Given passage —

In accordance with the illustrated embodiment of the electrical system 100, the first switch 106 is coupled between the primary energy source 102 and the rechargeable energy source 104, the second switch 108 is coupled between the primary energy source 102 and a node 124, the third switch 110 is coupled between the rechargeable energy source 104 and a node 126, and the fourth switch 112 is coupled between the node 126 and the electrical load 122. Moreover, the diode 120 is coupled between the nodes 124, 126. Consequently, the second switch 108 is indirectly coupled to the fourth switch 112 via the diode 120. Thus, the second switch 108 is coupled between the primary energy source 102 and the electrical load 122, and the third switch 110 is coupled between the rechargeable energy source 104 and the electrical load 122.
For this particular embodiment, the monitor unit 116 is coupled to the rechargeable energy source 104 to monitor at least one performance characteristic of the rechargeable energy source 104. In this regard, the monitor unit 116 may monitor, measure, or detect a voltage, current, temperature, resistance, capacitance, and/or state of charge of the rechargeable energy source 104 at various times during the lifespan of the rechargeable energy source 104. This allows the monitor unit 116 to detect whether or not the rechargeable energy source 104 is performing in a satisfactory or unsatisfactory manner for purposes of supporting the electrical load 122. For example, the monitor unit 116 can generate an appropriate signal, message, or notification to the control unit 114 when it detects a degraded performance condition associated with the rechargeable energy source 104. A degraded performance condition may be, for example, a condition wherein the rechargeable energy source 104 is no longer able to maintain a sufficient charge even when the first switch 106 is closed, or able to maintain a sufficient charge shortly after the first switch 106 is opened.
The control unit 114 may be coupled to control the activation and operation of the switches 106, 108, 110, 112 as needed. The control unit 114 may include or be implemented with a general purpose processor, a content addressable memory, a digital signal processor, an application specific integrated circuit, a field programmable gate array, any suitable programmable logic device, discrete gate or transistor logic, discrete hardware components, or any combination designed to perform the functions described here. A processor device may be realized as a microprocessor, a controller, a microcontroller, or a state machine. Moreover, a processor device may be implemented as a combination of computing devices, e.g., a combination of a digital signal processor and a microprocessor, a plurality of microprocessors, one or more microprocessors in conjunction with a digital signal processor core, or any other such configuration. In a typical vehicle deployment, the control unit 114 may be realized as an electrical control unit (ECU) that is compatible with the control network or architecture of the vehicle.

Given task 1 — List every performance characteristic of the rechargeable energy source that the electrical system passage says the monitor unit may monitor, measure, or detect.
Given task 2 — Recast the records as a numbered list with blank lines left out, starting with the line that contains "Given: Open the account profile icon" and going on through the end of the records.

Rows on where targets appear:
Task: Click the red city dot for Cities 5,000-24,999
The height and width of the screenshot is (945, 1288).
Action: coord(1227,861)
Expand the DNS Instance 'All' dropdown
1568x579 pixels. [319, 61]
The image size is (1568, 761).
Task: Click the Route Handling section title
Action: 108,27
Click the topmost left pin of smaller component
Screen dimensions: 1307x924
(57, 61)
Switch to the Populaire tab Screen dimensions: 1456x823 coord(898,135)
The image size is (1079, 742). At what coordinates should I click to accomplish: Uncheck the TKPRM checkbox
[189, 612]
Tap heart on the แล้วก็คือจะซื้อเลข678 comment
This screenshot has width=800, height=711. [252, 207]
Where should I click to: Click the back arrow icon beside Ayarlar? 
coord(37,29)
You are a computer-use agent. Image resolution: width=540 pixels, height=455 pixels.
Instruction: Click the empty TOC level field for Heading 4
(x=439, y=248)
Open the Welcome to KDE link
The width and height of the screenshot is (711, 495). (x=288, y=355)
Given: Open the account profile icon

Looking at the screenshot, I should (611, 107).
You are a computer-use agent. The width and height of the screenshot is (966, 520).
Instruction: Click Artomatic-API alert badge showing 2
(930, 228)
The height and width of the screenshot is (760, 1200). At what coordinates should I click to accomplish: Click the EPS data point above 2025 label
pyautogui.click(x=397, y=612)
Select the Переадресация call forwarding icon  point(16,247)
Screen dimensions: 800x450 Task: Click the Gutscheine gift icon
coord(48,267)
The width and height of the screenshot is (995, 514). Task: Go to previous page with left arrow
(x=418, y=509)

Full solution 1 —
- voltage
- current
- temperature
- resistance
- capacitance
- state of charge

Full solution 2 —
1. Given: Open the account profile icon
2. Looking at the screenshot, I should (611, 107).
3. You are a computer-use agent. The width and height of the screenshot is (966, 520).
4. Instruction: Click Artomatic-API alert badge showing 2
5. (930, 228)
6. The height and width of the screenshot is (760, 1200). At what coordinates should I click to accomplish: Click the EPS data point above 2025 label
7. pyautogui.click(x=397, y=612)
8. Select the Переадресация call forwarding icon  point(16,247)
9. Screen dimensions: 800x450 Task: Click the Gutscheine gift icon
10. coord(48,267)
11. The width and height of the screenshot is (995, 514). Task: Go to previous page with left arrow
12. (x=418, y=509)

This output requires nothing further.